Today, that means a meeting, five different browser tabs, and hunting for the one engineer who knows how the systems connect. When looking at a data platform, the real question is: can you trace that whole story in a single click or prompt across linked relationships, following it from anomaly to asset to event to context, in one view? Or are you stuck manually piecing it together from scratch every single time? Because that’s the difference between solving the mystery in minutes or wasting days.

“What does this new source change?”

Operations never stand still. Whether it's a new sensor, a new upstream system, or a new regulatory requirement, every update expects to be integrated. The real question is how long it takes to go from “we need this” to “it’s flowing into reports and ready to use.”

If the answer is months, with rounds of rework every time, you don’t have a shared model. You just have a setup where every new source requires starting a whole new project. The platform you actually want lets you add a new source to your asset model just once, so every downstream report inherits the context automatically.This cuts integration time from weeks to hours, meaning your company's growth is no longer limited by how fast you can manually wire things together.

“Are we all working from the same picture?”

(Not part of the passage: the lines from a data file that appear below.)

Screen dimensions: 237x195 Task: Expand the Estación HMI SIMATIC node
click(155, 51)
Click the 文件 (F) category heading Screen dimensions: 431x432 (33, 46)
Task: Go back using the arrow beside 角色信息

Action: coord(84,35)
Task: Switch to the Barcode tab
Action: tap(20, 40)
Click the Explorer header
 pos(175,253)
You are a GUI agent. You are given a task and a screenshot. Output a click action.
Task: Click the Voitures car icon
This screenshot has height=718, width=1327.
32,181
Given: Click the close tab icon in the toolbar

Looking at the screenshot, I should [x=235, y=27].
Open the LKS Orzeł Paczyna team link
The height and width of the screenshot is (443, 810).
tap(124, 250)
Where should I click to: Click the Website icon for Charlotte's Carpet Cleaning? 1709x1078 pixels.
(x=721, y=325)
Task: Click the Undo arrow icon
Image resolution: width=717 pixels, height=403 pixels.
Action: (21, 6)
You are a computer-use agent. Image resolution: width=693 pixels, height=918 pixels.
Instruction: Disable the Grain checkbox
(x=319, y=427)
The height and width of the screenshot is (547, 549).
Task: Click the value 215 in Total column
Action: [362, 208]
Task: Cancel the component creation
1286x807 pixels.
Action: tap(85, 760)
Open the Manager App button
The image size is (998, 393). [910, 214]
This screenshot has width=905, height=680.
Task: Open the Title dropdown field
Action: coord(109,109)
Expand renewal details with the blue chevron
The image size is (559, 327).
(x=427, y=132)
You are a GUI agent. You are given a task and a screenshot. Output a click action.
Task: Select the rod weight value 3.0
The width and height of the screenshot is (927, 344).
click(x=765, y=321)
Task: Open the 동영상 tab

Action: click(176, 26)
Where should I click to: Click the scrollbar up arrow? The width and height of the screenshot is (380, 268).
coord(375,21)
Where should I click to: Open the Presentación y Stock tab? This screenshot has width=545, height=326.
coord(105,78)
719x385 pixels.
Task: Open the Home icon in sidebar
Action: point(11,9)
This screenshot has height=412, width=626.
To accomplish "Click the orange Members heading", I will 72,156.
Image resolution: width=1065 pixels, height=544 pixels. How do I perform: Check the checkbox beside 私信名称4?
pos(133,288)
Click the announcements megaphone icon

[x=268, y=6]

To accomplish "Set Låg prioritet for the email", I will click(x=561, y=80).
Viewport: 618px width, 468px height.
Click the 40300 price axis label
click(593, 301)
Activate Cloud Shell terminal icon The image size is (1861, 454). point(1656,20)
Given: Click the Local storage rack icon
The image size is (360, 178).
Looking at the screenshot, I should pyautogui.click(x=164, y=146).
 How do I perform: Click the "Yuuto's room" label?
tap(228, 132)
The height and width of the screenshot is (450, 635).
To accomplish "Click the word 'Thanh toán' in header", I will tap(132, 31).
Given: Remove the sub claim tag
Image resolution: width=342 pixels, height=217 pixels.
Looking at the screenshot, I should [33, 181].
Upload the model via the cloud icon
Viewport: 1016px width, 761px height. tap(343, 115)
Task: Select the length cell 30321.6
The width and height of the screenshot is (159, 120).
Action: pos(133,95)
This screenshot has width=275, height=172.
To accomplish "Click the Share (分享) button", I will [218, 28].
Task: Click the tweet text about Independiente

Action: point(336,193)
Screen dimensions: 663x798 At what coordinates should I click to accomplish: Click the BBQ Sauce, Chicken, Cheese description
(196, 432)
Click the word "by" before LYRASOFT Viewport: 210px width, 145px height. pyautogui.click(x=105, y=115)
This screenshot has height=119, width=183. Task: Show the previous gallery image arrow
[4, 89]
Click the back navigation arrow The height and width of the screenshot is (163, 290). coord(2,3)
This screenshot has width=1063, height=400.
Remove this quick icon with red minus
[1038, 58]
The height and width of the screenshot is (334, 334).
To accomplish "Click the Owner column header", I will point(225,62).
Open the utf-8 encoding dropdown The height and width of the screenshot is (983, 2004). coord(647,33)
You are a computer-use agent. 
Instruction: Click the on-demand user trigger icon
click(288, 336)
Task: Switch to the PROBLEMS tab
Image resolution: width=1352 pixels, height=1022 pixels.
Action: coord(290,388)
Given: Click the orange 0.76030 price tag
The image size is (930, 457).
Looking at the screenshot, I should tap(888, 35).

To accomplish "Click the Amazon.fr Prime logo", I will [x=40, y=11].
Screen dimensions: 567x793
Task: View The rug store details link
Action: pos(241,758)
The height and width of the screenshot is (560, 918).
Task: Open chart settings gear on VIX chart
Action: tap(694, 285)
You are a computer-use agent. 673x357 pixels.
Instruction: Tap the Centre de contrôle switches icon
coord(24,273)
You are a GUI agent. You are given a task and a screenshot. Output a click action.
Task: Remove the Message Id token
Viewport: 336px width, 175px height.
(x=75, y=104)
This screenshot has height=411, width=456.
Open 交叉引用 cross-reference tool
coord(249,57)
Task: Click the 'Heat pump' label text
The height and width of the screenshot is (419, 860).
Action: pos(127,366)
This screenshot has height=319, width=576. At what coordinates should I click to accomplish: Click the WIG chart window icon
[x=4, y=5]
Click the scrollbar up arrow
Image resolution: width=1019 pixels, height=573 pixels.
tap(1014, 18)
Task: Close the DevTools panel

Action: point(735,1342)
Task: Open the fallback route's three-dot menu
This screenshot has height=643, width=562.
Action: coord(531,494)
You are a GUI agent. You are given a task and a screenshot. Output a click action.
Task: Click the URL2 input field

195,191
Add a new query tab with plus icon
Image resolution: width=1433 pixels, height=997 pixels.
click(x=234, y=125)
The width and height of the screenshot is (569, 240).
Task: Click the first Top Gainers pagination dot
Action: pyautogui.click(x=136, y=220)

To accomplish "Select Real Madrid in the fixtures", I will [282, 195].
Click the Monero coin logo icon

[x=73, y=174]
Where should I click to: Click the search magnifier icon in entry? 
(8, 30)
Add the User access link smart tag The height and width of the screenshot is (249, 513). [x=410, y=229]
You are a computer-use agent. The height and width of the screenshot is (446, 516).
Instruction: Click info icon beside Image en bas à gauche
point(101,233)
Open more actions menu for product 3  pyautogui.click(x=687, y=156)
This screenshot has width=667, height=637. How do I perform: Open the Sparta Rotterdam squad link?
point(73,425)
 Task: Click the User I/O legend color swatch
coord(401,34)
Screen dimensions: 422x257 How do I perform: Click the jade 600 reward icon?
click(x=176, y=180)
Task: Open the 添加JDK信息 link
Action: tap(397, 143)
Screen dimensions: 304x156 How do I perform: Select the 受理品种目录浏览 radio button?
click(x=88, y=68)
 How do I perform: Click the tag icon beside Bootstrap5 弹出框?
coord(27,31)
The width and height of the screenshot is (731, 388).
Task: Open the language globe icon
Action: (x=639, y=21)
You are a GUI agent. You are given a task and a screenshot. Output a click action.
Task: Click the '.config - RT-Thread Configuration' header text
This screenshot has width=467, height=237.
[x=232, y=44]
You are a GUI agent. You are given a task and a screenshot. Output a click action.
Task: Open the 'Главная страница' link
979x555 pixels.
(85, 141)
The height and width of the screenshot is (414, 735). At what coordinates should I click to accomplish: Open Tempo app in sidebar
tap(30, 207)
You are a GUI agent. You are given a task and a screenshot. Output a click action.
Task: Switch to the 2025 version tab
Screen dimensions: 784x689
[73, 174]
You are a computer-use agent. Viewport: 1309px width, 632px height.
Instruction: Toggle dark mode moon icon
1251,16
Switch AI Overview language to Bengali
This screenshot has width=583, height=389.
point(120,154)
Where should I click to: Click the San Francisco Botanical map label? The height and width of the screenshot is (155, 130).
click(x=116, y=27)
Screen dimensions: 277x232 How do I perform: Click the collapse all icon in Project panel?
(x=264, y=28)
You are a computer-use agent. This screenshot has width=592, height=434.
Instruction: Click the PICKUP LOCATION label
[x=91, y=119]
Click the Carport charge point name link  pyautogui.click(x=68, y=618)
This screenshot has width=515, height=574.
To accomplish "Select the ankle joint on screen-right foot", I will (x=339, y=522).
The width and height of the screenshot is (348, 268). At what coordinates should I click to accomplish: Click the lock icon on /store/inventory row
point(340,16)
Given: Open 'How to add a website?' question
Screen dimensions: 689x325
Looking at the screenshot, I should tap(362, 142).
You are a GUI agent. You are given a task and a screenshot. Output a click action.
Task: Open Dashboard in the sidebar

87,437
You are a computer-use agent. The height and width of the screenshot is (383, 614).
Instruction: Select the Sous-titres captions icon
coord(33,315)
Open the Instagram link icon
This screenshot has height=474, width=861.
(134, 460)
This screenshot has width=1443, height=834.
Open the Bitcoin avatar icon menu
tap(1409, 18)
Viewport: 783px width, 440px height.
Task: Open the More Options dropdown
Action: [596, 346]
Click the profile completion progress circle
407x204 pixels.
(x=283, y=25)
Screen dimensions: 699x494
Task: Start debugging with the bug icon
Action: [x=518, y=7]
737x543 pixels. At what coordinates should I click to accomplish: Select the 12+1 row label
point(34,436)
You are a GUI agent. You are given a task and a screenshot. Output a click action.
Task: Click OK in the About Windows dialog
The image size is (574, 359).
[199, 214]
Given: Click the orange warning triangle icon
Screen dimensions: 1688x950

Here is the real question underneath it all: does a “customer,” an “asset,” or a “KPI” mean the exact same thing across your entire company?

When definitions live in isolated files and individual memories, you end up with two people bringing completely different numbers to the table. Instead of making decisions, the meeting turns into a debate over whose data is right. Having a shared model means using one single definition everywhere, and that is what makes the first three questions answerable at all and with it,real collaboration possible.

The category, and a different way to buy it

The questions above describe a very real solution with a real name: an operational data platform. It provides one shared model of your assets, the processes they run, the business context around them, and every single signal and event they produce, all while tracking how every value is calculated (Data lineage). Big enterprise vendors have sold this kind of setup for a decade. The catch is that it usually comes with a seven-eight-figure price tag, an 18-month rollout headache, and storage that locks you in for good. Because of that, many teams took one look, assumed it was out of reach, and went back to answering these tough questions by hand.

IntelliStream DataHub belongs in that same category, but we do things entirely differently. We are fully open source under AGPL-3.0, so you can read the code, run it completely air-gapped, or even fork it if we ever disappear. Because it is built on standard tech, you can deploy it in your own environment or use our own multi-petabyte Nordic infrastructure. Best of all, we routinely cost about 10 times less than the legacy giants.